## What needs to be done
Condense the paragraph in the article on the TopCellar app that begins "TopCellar is being designed" into a short bulleted list that keeps its main facts.

Welcome to the future of the food and restaurant industry: high-tech dining, courtesy of the industry’s most comprehensive point-of-table technology called TopCellar.

Imagine the next time you order a drink at your favorite bar, you can not only browse the wine list but also learn about this season’s harvests, select a bottle, read up on its industry ratings, and even view images of the vineyard where the grapes from that bottle were grown. You can also receive pairing recommendations and share the experience with your Facebook friends.

An award-winning restaurateur in the Carolinas named Rick Erwin is taking the TopCellar app–originally custom designed for and successfully tested in his restaurants–and working with the TopCellar team to release a private beta version available to select companies by invitation. The public, iPad-based app will be available on iTunes this November, timed to capitalize on the holiday season, the most critical time of year for food and beverage managers to generate revenue.

Erwin, who currently serves as chairman of the board of the South Carolina Hospitality Association (SCHA) and president of the Restaurant Division of SCHA, has been in the restaurant industry since the ripe age of 14, working for more than two decades at Ryan’s Steakhouse, and then opening his first restaurant in 2005.

Rick Erwin’s West End Grille was named among Open Table’s top 50 restaurants in the nation, is a 2012 Open Table Diner’s Choice Award winner, and has received the Wine Spectator Award of Excellence for six consecutive years since its opening.

“At West End Grille and Nantucket Seafood we strive to give our customers the finest dining experience anywhere,” says Erwin, owner of the Greenville, South Carolina-based Rick Erwin Dining Group and co-creator of TopCellar. “Our new iPad-based TopCellar app is testament to that. It takes ordering wine to a whole new level for our guests—and it’s significantly boosted wine sales as well.”

Michael Ivey, who serves as the chief financial officer for Rick Erwin Dining Group, says, “I knew we were on to something with this TopCellar app. I thought it would be a cool new feature—something dynamic customers would really enjoy. But I had no idea how much it would bolster our wine sales, which are up 15 percent since its implementation.”

TopCellar has its sights set high and intends to be the standard-setter in the design, development, and implementation of point-of-table solutions for the restaurant and hospitality industry. Committed to providing restaurant owners and managers with a dynamic, engaging, interactive offering that immerses guests in a heightened dining experience, TopCellar helps cultivate lifelong customers and an increased bottom line. TopCellar is a proven solution, with revenue increases from wine sales alone up over 15 percent per location.

TopCellar is being designed to be made available for download through iTunes in two separate configurations: TopCellar and TopCellar PRO. The TopCellar app, to be priced at a one-time download fee of $99.00, will offer the industry’s most comprehensive point-of-table experience for the sale of beer, wine, and spirits. TopCellar PRO will extend that feature set to cover full, customized menu options for restaurants and be offered at a one-time download fee of $599.00.

The TopCellar App is designed to benefit restaurants at every level, from the top down. Owners and CFOs like it because it increases revenue; servers like it because they sell more wine and get more tips; general managers like it because it optimizes the logistical day-to-day operations (inventory, sorting, etc); and customers like it because it gives them a more dynamic and gratifying point-of-table experience.

TopCellar’s traction in Erwin’s restaurants supports recent findings on Americans’ trending tastes as they relate to their dining-out experience. According to the National Restaurant Association’s 2012 Restaurant Industry Forecast, nearly 40 percent of consumers say they’d be likely to use an electronic ordering system and menus on tablet computers at table service restaurants. About half said they would use at-table electronic payment options and a restaurant’s smart phone app to view menus and make reservations.

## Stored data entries
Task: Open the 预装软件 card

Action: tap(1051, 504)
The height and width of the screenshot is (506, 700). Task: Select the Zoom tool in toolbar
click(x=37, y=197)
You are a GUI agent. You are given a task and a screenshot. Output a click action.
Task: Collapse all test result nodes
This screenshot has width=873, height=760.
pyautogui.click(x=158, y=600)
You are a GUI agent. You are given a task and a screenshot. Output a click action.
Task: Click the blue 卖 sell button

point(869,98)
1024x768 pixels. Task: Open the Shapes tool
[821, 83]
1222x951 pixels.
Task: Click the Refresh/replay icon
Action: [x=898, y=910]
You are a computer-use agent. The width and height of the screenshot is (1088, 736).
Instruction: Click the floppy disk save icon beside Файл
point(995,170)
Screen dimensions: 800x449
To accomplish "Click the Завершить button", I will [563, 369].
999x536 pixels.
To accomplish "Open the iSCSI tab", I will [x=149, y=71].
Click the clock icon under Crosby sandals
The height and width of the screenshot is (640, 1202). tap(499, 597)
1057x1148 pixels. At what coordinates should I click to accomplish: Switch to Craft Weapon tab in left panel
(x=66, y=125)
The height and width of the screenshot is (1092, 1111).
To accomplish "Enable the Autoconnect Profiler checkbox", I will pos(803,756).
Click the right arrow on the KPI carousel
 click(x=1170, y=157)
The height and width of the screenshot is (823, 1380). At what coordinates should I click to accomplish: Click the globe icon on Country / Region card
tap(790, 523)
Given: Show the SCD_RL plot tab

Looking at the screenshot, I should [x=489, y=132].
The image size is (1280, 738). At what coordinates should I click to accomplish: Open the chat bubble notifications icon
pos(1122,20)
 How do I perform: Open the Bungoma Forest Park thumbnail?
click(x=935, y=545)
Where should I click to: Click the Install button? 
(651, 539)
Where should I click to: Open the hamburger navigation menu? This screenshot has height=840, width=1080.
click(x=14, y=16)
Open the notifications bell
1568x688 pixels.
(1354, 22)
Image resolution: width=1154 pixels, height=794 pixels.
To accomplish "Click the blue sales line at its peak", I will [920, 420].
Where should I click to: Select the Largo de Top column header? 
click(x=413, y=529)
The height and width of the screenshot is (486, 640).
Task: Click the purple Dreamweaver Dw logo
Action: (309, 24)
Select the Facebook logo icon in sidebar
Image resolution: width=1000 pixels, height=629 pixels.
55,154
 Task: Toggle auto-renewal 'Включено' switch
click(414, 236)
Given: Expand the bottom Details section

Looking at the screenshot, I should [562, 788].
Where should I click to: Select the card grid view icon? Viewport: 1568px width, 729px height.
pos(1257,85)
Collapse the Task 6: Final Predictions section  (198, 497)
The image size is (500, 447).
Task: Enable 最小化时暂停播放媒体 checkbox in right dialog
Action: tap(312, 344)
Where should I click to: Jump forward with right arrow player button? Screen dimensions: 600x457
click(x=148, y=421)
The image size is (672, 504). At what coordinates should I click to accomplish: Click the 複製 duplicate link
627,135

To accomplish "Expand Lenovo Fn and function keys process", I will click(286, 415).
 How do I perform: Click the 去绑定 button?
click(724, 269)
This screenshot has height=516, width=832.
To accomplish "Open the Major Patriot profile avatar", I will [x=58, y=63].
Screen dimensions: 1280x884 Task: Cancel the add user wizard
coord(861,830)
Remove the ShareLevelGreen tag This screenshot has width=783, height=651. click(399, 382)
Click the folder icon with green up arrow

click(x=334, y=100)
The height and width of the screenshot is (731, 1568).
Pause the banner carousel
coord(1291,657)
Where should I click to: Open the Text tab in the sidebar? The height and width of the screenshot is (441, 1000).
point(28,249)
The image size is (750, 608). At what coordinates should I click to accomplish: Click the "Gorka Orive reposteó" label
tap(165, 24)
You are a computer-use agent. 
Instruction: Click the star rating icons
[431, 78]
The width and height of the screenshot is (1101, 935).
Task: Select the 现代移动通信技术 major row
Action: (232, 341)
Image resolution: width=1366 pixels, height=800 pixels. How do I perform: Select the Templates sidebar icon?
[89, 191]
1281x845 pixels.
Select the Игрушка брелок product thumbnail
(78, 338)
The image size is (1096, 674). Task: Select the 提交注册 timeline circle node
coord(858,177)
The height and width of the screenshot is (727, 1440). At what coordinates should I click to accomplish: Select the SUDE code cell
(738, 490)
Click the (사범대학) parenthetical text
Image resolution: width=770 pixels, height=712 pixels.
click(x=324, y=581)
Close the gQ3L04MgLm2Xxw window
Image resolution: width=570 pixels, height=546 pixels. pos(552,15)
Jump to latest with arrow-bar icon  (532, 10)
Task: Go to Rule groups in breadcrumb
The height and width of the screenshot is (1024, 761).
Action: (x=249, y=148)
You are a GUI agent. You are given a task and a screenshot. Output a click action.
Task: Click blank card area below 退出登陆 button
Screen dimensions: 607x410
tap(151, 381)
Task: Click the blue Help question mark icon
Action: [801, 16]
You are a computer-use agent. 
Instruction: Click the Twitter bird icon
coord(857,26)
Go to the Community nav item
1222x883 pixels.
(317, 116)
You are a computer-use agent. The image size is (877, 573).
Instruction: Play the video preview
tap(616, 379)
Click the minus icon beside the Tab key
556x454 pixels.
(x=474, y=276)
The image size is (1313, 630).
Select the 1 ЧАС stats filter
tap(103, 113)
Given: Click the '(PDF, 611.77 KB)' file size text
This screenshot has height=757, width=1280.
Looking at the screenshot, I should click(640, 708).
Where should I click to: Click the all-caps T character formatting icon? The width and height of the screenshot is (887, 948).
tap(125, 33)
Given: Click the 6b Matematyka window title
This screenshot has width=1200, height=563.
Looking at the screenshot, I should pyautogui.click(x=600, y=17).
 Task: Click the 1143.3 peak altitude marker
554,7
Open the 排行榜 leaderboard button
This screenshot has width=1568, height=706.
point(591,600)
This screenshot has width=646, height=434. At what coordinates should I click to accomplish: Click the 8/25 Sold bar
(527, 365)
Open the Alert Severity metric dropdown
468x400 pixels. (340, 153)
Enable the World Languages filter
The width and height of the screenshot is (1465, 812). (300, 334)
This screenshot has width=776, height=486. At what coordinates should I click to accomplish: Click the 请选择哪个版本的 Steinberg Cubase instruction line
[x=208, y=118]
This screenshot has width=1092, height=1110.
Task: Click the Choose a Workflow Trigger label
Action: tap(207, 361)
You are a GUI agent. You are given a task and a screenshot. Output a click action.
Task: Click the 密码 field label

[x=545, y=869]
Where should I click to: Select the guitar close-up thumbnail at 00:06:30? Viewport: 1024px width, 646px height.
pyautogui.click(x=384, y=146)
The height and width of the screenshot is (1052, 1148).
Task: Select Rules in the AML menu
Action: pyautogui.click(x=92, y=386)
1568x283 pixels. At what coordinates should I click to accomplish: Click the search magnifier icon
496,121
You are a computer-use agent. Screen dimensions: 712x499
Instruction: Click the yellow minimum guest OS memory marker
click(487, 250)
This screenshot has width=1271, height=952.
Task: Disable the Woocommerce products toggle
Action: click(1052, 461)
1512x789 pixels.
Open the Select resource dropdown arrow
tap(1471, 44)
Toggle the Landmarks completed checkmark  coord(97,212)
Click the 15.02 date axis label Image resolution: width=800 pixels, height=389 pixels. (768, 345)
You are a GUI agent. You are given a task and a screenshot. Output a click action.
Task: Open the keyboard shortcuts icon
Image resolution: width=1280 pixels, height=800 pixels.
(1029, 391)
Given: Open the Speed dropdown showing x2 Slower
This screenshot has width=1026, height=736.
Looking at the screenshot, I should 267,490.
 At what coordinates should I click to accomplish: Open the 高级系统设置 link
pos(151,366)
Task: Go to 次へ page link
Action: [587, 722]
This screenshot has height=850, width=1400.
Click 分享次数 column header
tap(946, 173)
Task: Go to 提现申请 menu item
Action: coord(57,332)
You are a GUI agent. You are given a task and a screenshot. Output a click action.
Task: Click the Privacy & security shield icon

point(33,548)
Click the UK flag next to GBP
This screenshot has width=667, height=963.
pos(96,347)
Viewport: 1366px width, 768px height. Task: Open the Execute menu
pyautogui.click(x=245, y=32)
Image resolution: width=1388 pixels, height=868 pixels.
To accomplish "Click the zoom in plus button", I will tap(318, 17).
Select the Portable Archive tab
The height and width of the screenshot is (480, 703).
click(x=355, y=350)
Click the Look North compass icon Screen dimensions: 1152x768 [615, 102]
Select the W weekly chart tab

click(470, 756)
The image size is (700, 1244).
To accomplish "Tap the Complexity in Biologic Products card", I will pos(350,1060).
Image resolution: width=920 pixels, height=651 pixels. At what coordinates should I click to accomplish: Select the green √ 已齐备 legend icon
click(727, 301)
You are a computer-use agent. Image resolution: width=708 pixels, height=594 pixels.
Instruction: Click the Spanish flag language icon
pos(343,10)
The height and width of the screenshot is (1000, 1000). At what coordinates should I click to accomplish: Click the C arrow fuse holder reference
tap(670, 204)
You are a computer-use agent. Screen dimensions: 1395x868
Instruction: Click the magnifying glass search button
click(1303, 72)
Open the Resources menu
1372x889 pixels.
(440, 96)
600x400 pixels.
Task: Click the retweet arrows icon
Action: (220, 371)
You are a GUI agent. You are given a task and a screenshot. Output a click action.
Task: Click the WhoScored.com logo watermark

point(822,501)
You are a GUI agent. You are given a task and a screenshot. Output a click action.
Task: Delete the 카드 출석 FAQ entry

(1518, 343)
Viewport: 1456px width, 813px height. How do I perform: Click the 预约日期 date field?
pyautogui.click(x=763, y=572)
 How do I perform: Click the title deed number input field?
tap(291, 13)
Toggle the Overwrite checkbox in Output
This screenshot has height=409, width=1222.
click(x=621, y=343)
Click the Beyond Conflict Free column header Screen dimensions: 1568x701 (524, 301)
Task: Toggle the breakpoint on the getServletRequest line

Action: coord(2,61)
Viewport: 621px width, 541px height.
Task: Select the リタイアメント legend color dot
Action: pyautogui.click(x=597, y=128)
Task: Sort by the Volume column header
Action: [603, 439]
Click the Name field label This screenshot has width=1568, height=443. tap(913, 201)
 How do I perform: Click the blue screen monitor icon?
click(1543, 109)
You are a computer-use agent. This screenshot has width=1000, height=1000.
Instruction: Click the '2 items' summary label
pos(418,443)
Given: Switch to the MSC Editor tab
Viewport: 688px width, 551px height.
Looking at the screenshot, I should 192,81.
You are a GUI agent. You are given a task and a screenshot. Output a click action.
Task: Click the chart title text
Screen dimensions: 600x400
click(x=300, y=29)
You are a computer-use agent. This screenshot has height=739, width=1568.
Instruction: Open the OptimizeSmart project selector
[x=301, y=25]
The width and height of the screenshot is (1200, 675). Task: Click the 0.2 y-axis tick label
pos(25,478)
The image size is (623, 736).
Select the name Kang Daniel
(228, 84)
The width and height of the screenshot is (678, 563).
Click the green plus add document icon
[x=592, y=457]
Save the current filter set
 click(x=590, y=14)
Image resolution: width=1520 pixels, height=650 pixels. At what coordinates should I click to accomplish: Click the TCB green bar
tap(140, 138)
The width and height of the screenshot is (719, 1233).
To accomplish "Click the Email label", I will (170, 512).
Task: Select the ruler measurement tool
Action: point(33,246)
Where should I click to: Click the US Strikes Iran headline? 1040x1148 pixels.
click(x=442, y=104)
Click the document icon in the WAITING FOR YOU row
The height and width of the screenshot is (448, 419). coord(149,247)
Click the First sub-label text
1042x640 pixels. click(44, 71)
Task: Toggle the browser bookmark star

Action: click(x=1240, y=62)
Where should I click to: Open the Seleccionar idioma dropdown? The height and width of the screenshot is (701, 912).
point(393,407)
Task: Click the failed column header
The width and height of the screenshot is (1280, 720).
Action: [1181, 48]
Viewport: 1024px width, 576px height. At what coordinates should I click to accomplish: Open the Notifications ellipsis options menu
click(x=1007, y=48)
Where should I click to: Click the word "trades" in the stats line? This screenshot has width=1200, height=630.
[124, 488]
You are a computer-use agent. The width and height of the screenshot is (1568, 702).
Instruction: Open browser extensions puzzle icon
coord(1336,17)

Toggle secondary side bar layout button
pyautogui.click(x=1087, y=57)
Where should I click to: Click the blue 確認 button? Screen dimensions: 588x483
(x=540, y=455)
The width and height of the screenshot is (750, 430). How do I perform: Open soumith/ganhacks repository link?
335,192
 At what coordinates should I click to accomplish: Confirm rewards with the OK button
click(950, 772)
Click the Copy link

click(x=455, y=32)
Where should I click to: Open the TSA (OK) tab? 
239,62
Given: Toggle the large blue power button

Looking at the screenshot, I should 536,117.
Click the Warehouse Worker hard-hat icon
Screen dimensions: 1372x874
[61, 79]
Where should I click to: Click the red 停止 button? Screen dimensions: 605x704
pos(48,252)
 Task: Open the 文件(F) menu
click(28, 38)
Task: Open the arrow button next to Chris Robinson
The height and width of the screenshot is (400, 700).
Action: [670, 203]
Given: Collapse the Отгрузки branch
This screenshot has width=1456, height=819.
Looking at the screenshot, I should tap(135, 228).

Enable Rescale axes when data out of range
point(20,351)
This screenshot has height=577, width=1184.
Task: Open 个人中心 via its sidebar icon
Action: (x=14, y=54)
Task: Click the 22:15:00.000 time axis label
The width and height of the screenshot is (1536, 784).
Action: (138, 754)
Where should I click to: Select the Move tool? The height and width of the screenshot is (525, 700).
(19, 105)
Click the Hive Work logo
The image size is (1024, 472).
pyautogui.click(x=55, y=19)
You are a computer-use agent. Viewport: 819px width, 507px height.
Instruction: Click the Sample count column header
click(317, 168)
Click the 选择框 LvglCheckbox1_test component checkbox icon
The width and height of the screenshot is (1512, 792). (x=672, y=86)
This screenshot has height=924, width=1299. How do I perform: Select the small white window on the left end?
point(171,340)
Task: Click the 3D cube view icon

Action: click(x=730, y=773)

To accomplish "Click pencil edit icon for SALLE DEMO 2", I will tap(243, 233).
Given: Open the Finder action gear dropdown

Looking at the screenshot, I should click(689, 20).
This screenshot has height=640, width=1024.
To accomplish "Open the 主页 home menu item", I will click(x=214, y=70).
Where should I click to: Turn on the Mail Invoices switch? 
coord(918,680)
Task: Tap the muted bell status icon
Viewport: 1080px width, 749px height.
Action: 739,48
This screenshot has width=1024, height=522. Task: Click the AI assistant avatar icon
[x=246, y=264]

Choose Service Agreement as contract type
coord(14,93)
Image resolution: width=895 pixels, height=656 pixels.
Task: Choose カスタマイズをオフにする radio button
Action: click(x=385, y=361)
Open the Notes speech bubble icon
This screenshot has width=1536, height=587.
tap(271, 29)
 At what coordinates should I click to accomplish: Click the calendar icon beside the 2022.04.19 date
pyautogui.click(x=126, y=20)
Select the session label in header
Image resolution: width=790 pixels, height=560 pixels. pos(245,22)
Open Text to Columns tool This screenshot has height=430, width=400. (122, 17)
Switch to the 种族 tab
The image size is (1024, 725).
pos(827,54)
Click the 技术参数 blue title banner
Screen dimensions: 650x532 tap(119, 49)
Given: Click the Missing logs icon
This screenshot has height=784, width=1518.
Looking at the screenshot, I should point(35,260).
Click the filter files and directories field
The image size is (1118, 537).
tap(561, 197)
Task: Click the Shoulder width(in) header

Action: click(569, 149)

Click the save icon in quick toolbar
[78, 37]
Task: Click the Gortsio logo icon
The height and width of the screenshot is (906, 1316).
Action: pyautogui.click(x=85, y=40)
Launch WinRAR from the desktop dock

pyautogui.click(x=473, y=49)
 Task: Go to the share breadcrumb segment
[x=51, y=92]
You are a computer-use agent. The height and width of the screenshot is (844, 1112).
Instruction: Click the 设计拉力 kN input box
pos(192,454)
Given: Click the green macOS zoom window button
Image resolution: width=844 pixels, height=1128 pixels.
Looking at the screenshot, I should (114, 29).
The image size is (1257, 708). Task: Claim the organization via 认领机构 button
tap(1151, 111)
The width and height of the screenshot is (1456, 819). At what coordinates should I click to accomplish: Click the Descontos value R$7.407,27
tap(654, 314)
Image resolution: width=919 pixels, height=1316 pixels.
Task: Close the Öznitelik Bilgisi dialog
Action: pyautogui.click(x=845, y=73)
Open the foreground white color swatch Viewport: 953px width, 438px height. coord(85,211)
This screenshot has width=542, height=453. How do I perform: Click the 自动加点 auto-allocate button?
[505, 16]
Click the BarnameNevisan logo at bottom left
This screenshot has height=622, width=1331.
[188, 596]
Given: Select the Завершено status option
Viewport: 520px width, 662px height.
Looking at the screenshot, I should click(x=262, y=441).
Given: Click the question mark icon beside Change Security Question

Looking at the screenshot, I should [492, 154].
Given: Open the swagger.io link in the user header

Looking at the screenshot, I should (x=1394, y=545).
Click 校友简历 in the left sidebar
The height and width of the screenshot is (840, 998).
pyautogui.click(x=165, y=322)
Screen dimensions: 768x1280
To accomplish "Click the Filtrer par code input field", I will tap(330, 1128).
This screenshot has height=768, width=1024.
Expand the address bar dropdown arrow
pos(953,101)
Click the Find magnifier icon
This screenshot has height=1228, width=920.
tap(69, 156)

## Solution to this problem
- TopCellar is planned for download through iTunes in two configurations: TopCellar and TopCellar PRO.
- TopCellar: one-time download fee of $99.00. It offers the industry's most comprehensive point-of-table experience for selling beer, wine, and spirits.
- TopCellar PRO: one-time download fee of $599.00. It extends that feature set to full, customized menu options for restaurants.